* _Material provided_:
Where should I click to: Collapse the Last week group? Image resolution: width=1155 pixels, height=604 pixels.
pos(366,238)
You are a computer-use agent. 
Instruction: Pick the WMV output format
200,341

--

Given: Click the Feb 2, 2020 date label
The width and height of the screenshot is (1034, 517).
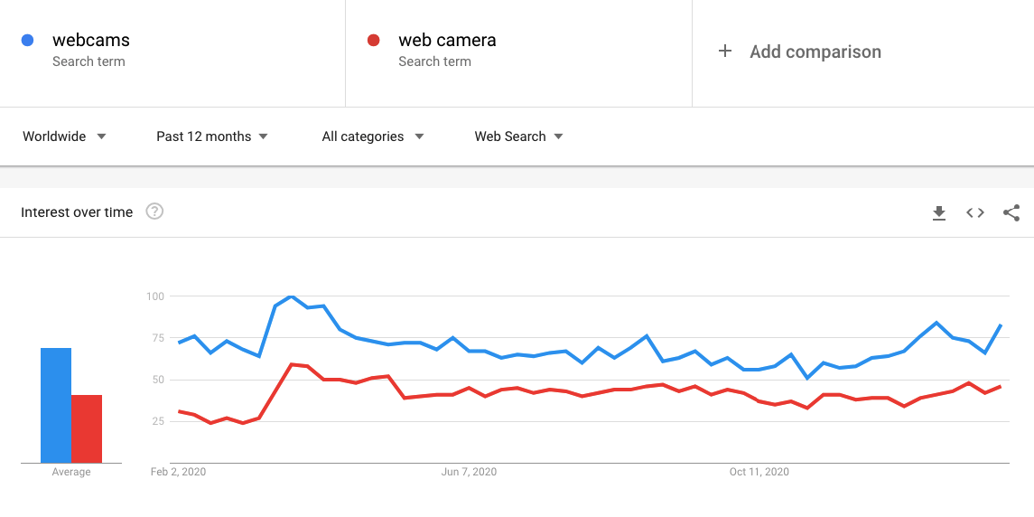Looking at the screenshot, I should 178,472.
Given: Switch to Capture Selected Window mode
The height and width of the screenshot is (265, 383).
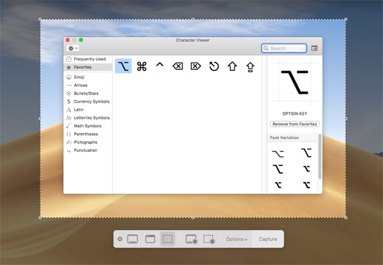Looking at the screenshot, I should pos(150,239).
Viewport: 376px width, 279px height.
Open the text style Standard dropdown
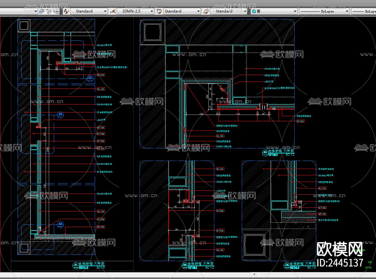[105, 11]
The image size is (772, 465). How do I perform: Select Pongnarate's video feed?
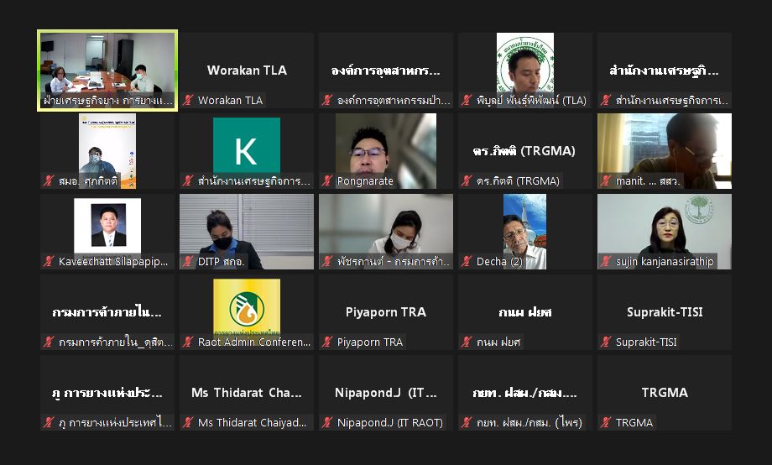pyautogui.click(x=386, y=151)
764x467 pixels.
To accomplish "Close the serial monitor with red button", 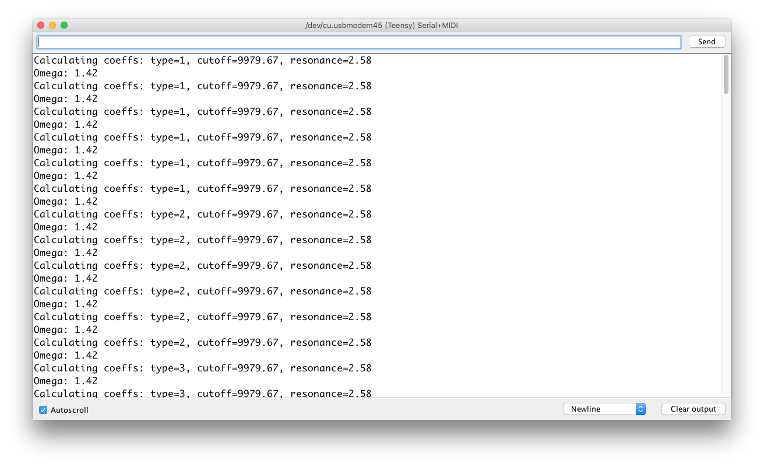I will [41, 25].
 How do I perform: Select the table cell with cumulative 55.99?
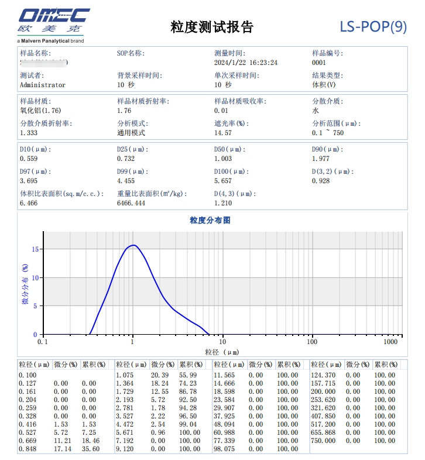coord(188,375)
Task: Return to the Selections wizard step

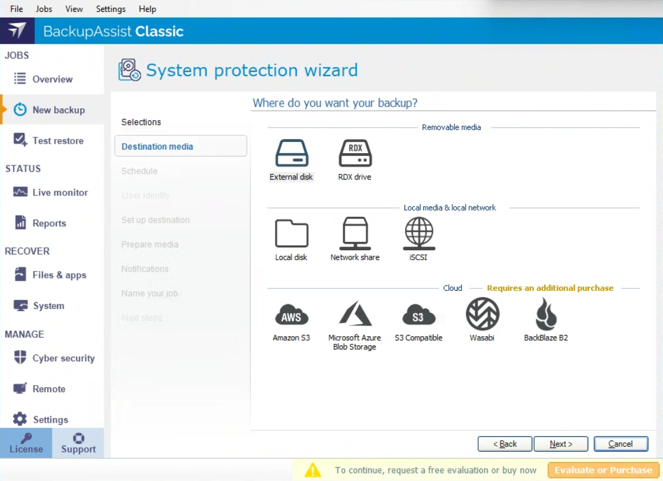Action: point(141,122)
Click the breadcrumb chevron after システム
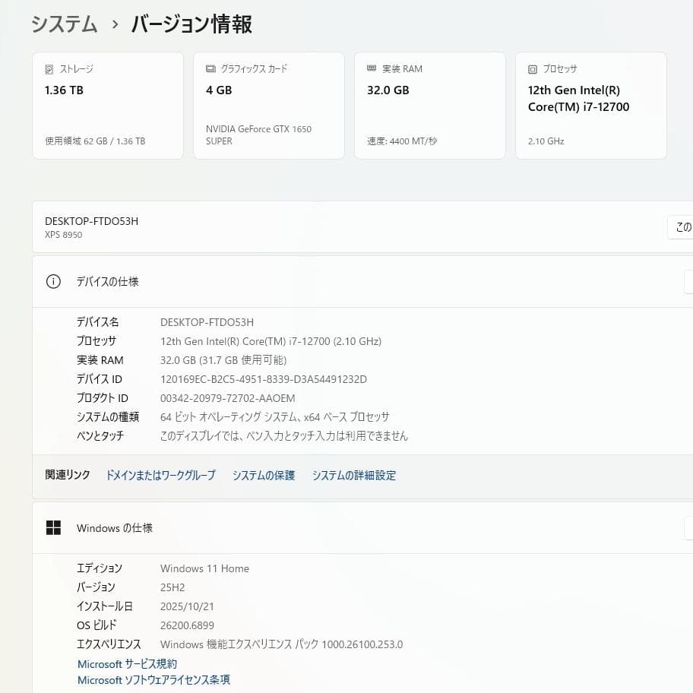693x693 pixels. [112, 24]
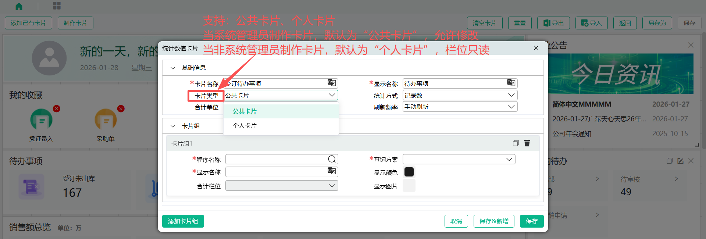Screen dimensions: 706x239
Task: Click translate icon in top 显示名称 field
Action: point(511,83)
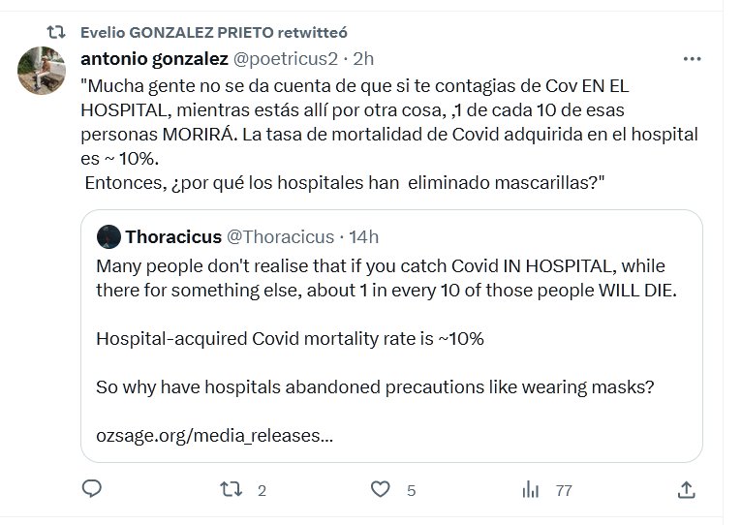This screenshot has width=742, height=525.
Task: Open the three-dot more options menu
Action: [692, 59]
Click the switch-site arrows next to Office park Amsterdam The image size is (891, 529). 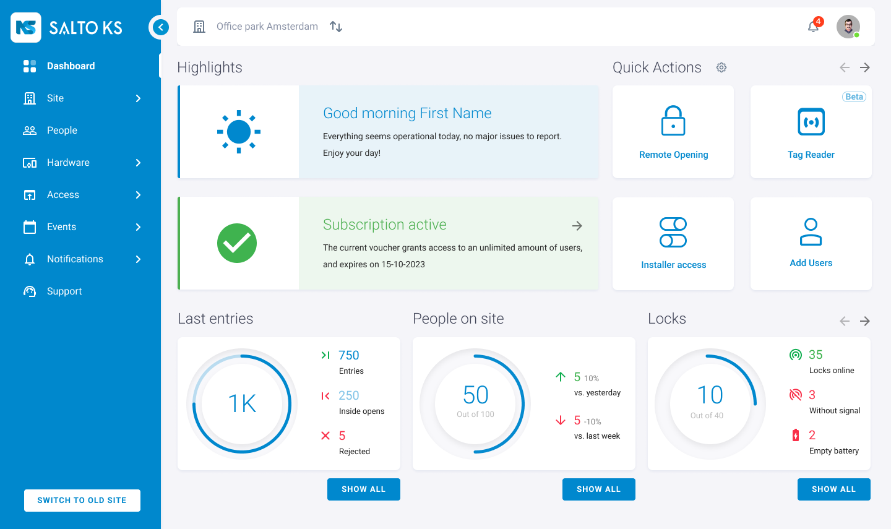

* _Required work_: Report the number of lines in the entries above that include the word "Given" and add nothing to it.

* _Finished task_: 2